● **ABOUT THIS TASK**
All of the records must be restated exactly, with every line complete.

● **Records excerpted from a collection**
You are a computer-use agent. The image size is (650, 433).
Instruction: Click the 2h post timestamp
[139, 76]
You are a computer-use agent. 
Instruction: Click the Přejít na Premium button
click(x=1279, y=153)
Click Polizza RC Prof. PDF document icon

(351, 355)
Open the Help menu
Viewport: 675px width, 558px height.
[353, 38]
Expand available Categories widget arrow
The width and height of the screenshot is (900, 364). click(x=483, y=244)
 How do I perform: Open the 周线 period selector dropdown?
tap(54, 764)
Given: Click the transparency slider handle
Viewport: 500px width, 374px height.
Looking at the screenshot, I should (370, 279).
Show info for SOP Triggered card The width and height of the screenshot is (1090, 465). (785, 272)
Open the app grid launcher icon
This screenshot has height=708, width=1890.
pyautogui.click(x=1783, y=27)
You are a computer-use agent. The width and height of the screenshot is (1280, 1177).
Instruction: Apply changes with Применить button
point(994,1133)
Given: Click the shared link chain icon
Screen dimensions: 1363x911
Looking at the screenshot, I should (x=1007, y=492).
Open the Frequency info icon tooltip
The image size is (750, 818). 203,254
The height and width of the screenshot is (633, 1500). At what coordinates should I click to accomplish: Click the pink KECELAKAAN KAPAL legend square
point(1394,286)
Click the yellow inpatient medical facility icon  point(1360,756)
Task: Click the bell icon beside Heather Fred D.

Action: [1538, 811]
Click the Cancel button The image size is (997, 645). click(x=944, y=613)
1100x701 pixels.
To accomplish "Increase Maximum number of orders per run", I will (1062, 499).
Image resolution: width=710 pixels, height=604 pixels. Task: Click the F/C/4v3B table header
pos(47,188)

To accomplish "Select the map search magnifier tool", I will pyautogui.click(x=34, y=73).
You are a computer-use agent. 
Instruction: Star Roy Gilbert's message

● **WRITTEN ANSWER**
You are a computer-use agent. The image size is (650, 433).
Instruction: Click the 2h post timestamp
[139, 76]
You are a computer-use agent. 
Instruction: Click the Přejít na Premium button
click(x=1279, y=153)
Click Polizza RC Prof. PDF document icon

(351, 355)
Open the Help menu
Viewport: 675px width, 558px height.
[353, 38]
Expand available Categories widget arrow
The width and height of the screenshot is (900, 364). click(x=483, y=244)
 How do I perform: Open the 周线 period selector dropdown?
tap(54, 764)
Given: Click the transparency slider handle
Viewport: 500px width, 374px height.
Looking at the screenshot, I should (370, 279).
Show info for SOP Triggered card The width and height of the screenshot is (1090, 465). (785, 272)
Open the app grid launcher icon
This screenshot has height=708, width=1890.
pyautogui.click(x=1783, y=27)
You are a computer-use agent. The width and height of the screenshot is (1280, 1177).
Instruction: Apply changes with Применить button
point(994,1133)
Given: Click the shared link chain icon
Screen dimensions: 1363x911
Looking at the screenshot, I should (x=1007, y=492).
Open the Frequency info icon tooltip
The image size is (750, 818). 203,254
The height and width of the screenshot is (633, 1500). At what coordinates should I click to accomplish: Click the pink KECELAKAAN KAPAL legend square
point(1394,286)
Click the yellow inpatient medical facility icon  point(1360,756)
Task: Click the bell icon beside Heather Fred D.

Action: [1538, 811]
Click the Cancel button The image size is (997, 645). click(x=944, y=613)
1100x701 pixels.
To accomplish "Increase Maximum number of orders per run", I will (1062, 499).
Image resolution: width=710 pixels, height=604 pixels. Task: Click the F/C/4v3B table header
pos(47,188)

To accomplish "Select the map search magnifier tool", I will pyautogui.click(x=34, y=73).
You are a computer-use agent. 
Instruction: Star Roy Gilbert's message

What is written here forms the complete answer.